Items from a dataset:
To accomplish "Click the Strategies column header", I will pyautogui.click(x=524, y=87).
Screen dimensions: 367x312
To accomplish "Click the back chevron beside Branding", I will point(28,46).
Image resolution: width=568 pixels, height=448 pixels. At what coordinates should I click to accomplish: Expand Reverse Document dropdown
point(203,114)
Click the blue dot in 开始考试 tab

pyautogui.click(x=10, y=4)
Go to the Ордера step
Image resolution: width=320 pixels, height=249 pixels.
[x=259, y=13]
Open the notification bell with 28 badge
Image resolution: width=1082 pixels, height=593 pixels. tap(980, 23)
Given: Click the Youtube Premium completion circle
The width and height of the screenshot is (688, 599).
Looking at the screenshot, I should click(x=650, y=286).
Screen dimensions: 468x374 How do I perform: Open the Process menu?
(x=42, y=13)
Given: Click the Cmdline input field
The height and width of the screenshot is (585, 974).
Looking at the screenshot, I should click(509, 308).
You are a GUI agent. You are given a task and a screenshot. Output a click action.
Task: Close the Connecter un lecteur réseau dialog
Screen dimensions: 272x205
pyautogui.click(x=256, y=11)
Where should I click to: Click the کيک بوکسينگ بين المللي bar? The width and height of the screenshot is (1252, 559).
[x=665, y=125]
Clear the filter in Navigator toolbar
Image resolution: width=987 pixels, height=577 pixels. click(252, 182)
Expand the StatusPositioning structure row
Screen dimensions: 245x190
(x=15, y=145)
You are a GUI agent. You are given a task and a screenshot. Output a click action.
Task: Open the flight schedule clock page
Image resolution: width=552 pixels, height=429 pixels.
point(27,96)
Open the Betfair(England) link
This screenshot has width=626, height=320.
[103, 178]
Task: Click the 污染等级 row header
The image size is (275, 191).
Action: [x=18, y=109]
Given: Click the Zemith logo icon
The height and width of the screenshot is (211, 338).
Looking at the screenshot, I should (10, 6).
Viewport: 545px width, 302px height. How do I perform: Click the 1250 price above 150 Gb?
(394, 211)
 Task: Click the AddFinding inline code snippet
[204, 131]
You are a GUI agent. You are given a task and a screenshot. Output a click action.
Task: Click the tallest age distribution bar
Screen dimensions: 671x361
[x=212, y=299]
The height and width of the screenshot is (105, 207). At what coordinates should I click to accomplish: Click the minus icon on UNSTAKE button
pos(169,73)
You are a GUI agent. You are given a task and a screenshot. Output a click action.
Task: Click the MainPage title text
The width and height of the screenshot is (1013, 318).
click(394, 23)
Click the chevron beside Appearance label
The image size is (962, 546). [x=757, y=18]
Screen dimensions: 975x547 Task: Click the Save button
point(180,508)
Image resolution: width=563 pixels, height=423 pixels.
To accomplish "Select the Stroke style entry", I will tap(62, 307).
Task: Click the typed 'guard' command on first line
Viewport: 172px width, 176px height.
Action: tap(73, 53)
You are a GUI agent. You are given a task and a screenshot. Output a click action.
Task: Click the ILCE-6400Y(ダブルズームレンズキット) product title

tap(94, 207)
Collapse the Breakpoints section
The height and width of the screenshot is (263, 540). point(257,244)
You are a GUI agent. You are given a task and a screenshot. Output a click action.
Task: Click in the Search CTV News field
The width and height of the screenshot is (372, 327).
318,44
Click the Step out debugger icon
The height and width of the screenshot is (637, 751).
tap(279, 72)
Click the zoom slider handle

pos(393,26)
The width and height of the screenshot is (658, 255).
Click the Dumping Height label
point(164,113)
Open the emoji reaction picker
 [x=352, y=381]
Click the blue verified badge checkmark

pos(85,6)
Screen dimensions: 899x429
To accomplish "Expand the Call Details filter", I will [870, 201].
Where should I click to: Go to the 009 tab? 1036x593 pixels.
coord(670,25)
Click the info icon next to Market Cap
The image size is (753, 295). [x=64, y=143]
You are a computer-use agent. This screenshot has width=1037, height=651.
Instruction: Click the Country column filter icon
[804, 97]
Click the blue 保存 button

GOAL OF THE EXERCISE: Lines with the word "header": copy each one from the data above.

RESPONSE FOR THIS EXERCISE:
To accomplish "Click the Strategies column header", I will pyautogui.click(x=524, y=87).
Task: Click the 污染等级 row header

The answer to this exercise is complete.